« Moi aussi aussi, je veux aller au Tonkin ! »
« Avance, chevrette, avance !… » De son petit bâton, Théophane, 9 ans, pousse le long de la rivière la petite chèvre de la famille qui n’avance pas aussi vite qu’il voudrait. Arrivé enfin au bord des rochers qui dominent le pré, dans cette jolie campagne du Poitou, il s’assoit par terre. Comme il est heureux ! Il ouvre aussitôt un livre qu’il portait précieusement sous son bras et que vient de lui prêter M. le Curé : Vie et mort de Charles Cornay, prêtre du diocèse de Poitiers, décapité pour la foi au Tonkin.
Comme les jeunes enfants, il lit tout haut, de sa voix appliquée de bon écolier. Et comme dans un champ voisin se trouve Julie Bonnet, une jeune fille beaucoup plus grande que Théophane mais passionnée comme lui par les histoires de missionnaires, la voici qui accourt, avec les bêtes qu’elle garde elle aussi, pour écouter, tout en tricotant, la lecture de Théophane.
Quelle histoire passionnante ! Il y a à peine deux ans, en 1837, que ce prêtre est mort martyr au Tong-King – on dit maintenant Tonkin –, en Extrême-Orient, dans la région de Hong Kong.
Théophane est très impressionné par ce qu’il lit ; tout-à-coup, il s’arrête comme inspiré. Julie le regarde et laisse son tricot… « Moi aussi, dit-il, je veux aller au Tonkin ! Et moi aussi, je veux être martyr ! »
Comme un poisson dans l’eau
Il n’aura pas beaucoup de mal, ce bon élève, second d’une famille de quatre enfants, à convaincre ses parents, profondément chrétiens, de le laisser faire ses études pour devenir prêtre. Ainsi entre-t-il, à 12 ans, en 1841, au collège de Doué-la Fontaine, en Anjou, puis au grand séminaire de Poitiers. À sa sœur Mélanie, il écrit des lettres enthousiastes : « Le séminaire, c’est le paradis sur terre… Que l’on est heureux dans la maison du Seigneur ! J’y suis comme un poisson dans l’eau ! »
Il prie, il travaille, il réfléchit, et sent grandir son intimité avec le Seigneur ; il reste très discret et modeste et ne parle pas beaucoup, bien qu’il soit très gai. « On voit bien, comme dira plus tard un de ses camarades de séminaire, qu’il garde soigneusement pour lui-même ce qui fait l’objet de ses plus chers désirs ». On ne se doute guère, sinon par son sourire, de la passion qui habite ce futur missionnaire, le « petit abbé Vénard » comme on l’appelle, à cause de sa taille un peu en-dessous de la moyenne.

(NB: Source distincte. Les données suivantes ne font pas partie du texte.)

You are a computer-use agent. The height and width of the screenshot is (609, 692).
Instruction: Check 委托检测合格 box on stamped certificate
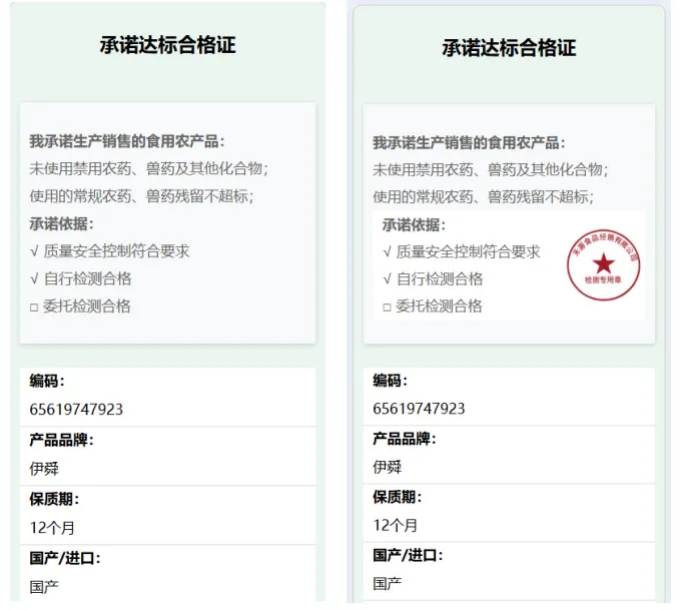click(x=387, y=307)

L’École Polytechnique… du martyre
Ses études au grand séminaire se terminent. Ordonné sous-diacre et résolu plus que jamais à devenir missionnaire, il demande son admission au séminaire des Missions Étrangères de Paris. La plupart de ceux qui l’entourent sont stupéfaits, car il a bien gardé son secret.
Il revient dans son village natal de Saint-Loup pour dire adieu à sa famille : sa maman est morte quelques années plus tôt, quand il avait 14 ans, mais son père, lui, est là. Très ému, il lui donne sa bénédiction avant ce grand départ. « Adieu, adieu, s’écrie Théophane d’une voix forte à travers la portière, nous nous reverrons au Ciel ! »
Le voici donc qui arrive, à 22 ans, apprenti missionnaire, dans ce grand séminaire qu’un cardinal a appelé « l’École Polytechnique du martyre »…
Il va être très heureux pendant cette année à Paris avec des camarades aussi passionnés que lui du désir de se donner complètement au Seigneur, jusqu’au martyre de préférence… Il essaie d’apprendre tout ce qu’il peut, il est tour à tour sacristain, chantre, organiste, il ne refuse aucun service, même celui de balayeur, qu’il demande lui-même au Supérieur.
Hélas, peu de temps avant la date prévue pour son ordination, il tombe assez gravement malade… Mais, de tout son cœur, il se confie à la Sainte Vierge : par bonheur, le danger est bientôt écarté. Il dit son chapelet chaque jour, sa dévotion à la Sainte Vierge est de plus en plus rayonnante : « je suis son enfant gâté » écrit-il…
Le 5 juin 1852, dans la Cathédrale Notre-Dame de Paris, Théophane Vénard devient prêtre pour l’éternité.
Un grand voilier pour Singapour
Maintenant, il ne sait pas dans quel pays du monde il va être envoyé. Depuis l’âge de 9 ans, il rêve d’aller au Tonkin, mais il y a tant de pays où on a besoin de missionnaires ! Six de ses camarades sont désignés pour un premier départ. Mais il n’en fait pas partie car sa santé n’est pas encore assez raffermie. Il écrit au vieux prêtre de son village natal : « C’est dur pour le petit de voir ses frères, joyeux oiseaux, prendre la grande envolée, et de demeurer, lui, au nid, à attendre que poussent ses ailes ! »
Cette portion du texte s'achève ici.